> _What is required_
Of the entries below, return only those lines from the line with "Webinars (12, 2359)" to the line with "საზოგადოება (43, 284)", exactly, both included.

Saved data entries
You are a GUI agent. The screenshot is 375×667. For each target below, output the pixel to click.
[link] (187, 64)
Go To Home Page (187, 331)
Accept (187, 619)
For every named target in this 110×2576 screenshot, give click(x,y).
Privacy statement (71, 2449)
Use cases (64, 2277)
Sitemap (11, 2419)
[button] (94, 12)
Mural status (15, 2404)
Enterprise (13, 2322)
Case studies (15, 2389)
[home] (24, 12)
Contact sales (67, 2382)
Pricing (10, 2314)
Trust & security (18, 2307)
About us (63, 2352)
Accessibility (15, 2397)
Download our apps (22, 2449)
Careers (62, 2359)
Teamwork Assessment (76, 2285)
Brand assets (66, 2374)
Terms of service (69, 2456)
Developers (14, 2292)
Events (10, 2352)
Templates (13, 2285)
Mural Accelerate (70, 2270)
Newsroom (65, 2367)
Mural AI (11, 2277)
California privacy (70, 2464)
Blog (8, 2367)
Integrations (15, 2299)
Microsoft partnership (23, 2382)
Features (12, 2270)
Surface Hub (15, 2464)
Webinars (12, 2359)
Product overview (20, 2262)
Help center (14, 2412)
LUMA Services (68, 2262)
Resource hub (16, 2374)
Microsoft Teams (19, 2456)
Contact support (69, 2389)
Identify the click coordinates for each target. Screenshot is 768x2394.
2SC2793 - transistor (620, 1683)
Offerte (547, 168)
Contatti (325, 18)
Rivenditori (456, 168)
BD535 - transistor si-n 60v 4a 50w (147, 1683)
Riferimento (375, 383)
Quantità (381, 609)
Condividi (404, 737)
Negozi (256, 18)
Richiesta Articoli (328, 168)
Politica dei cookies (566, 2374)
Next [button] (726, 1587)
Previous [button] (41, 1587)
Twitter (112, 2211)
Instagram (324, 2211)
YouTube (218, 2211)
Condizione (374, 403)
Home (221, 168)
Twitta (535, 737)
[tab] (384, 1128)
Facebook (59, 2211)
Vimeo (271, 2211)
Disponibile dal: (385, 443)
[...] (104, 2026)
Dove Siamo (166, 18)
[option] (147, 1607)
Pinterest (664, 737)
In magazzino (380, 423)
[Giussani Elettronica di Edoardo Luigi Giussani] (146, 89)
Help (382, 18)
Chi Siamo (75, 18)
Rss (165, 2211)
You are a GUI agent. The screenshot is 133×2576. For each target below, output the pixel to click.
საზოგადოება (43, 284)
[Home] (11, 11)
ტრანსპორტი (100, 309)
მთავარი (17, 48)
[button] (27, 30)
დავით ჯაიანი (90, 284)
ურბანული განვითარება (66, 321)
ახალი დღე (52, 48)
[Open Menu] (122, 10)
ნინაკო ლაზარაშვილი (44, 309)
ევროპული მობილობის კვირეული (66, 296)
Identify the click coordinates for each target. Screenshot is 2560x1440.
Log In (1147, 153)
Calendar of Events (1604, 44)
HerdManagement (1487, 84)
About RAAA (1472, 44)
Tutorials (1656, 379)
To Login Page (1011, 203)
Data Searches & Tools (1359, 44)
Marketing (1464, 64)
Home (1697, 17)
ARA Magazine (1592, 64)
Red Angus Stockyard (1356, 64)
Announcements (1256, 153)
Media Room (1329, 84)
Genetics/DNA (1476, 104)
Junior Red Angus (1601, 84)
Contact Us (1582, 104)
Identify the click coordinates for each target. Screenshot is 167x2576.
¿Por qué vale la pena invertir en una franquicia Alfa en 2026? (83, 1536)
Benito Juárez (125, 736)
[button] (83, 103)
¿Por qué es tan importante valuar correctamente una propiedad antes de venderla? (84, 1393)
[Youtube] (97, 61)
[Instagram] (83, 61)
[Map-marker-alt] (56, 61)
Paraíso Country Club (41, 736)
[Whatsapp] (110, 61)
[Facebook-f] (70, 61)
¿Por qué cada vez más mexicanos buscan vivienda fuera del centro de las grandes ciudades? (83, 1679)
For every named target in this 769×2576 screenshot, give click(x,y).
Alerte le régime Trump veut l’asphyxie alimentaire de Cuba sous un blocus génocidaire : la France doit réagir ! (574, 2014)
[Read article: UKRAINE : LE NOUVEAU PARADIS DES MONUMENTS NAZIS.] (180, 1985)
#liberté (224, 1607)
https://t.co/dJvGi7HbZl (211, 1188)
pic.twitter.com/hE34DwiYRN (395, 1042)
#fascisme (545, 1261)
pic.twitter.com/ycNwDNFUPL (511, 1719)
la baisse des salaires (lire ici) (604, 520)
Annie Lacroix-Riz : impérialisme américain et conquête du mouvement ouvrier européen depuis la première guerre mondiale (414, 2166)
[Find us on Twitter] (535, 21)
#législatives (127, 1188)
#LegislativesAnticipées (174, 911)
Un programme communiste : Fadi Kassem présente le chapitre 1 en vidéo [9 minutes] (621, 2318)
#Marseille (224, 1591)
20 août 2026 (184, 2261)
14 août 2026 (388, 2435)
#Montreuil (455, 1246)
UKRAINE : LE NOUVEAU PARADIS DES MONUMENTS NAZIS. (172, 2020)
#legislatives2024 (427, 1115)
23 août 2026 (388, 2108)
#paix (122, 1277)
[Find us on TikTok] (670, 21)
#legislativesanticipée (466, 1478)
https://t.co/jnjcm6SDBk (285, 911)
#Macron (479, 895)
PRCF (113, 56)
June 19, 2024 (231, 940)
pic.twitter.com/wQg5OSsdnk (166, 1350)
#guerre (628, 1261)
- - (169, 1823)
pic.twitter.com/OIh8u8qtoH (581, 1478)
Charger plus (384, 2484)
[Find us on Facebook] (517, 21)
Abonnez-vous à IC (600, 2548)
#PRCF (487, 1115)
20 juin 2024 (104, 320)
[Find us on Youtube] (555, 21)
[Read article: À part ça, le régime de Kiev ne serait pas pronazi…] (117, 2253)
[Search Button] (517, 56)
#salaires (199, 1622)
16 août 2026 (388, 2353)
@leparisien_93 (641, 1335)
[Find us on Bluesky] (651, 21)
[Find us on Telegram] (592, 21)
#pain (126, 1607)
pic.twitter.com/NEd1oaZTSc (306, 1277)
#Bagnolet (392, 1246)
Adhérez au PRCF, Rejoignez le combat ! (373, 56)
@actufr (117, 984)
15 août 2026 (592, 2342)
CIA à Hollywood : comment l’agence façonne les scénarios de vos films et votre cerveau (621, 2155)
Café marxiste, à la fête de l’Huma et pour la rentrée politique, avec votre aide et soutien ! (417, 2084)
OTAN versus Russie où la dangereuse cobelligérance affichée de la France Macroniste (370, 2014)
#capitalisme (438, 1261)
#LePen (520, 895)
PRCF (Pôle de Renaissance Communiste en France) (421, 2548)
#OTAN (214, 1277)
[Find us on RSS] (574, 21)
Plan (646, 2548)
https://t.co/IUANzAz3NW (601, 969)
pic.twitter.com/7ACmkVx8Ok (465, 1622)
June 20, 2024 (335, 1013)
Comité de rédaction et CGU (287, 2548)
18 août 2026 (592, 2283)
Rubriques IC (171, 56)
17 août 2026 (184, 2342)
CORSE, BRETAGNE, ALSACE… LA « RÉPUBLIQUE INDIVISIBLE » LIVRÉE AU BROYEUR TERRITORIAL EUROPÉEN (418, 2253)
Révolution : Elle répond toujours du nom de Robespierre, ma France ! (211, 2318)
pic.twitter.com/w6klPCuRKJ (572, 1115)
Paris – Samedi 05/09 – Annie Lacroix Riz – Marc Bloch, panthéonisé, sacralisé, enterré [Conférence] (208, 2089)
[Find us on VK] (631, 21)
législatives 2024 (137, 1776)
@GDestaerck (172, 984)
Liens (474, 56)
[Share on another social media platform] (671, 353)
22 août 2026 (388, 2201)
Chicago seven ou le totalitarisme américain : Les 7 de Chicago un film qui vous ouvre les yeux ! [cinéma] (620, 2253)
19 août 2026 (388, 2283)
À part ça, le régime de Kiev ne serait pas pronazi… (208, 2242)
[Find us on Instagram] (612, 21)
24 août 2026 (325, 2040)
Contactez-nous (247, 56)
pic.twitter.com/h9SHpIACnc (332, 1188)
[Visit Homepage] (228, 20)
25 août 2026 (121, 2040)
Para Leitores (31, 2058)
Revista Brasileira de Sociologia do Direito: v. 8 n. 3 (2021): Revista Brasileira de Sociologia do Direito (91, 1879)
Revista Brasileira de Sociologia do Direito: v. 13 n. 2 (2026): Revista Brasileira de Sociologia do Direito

> _Finished exercise_
Webinars (12, 2359)
Product overview (20, 2262)
Help center (14, 2412)
LUMA Services (68, 2262)
Resource hub (16, 2374)
Microsoft Teams (19, 2456)
Contact support (69, 2389)
Identify the click coordinates for each target. Screenshot is 768x2394.
2SC2793 - transistor (620, 1683)
Offerte (547, 168)
Contatti (325, 18)
Rivenditori (456, 168)
BD535 - transistor si-n 60v 4a 50w (147, 1683)
Riferimento (375, 383)
Quantità (381, 609)
Condividi (404, 737)
Negozi (256, 18)
Richiesta Articoli (328, 168)
Politica dei cookies (566, 2374)
Next [button] (726, 1587)
Previous [button] (41, 1587)
Twitter (112, 2211)
Instagram (324, 2211)
YouTube (218, 2211)
Condizione (374, 403)
Home (221, 168)
Twitta (535, 737)
[tab] (384, 1128)
Facebook (59, 2211)
Vimeo (271, 2211)
Disponibile dal: (385, 443)
[...] (104, 2026)
Dove Siamo (166, 18)
[option] (147, 1607)
Pinterest (664, 737)
In magazzino (380, 423)
[Giussani Elettronica di Edoardo Luigi Giussani] (146, 89)
Help (382, 18)
Chi Siamo (75, 18)
Rss (165, 2211)
You are a GUI agent. The screenshot is 133×2576. For each target below, output the pixel to click.
საზოგადოება (43, 284)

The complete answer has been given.